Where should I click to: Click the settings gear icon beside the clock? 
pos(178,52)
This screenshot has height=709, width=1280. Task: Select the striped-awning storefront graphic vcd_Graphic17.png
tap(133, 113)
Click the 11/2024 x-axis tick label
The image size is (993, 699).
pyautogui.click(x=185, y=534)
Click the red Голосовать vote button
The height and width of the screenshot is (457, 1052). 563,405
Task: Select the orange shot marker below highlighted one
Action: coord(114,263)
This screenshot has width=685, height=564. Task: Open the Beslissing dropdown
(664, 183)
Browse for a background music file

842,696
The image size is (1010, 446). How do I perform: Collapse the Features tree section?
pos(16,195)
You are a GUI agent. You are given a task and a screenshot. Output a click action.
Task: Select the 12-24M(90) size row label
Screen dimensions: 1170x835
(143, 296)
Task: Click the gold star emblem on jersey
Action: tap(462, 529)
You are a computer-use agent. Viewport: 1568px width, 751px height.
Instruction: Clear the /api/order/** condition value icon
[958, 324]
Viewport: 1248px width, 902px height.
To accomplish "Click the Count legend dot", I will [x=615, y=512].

-----

## Task to carry out
Pull out each line of the entries that contains "Viewport".

## Solution to the problem
You are a computer-use agent. Viewport: 1568px width, 751px height.
Viewport: 1248px width, 902px height.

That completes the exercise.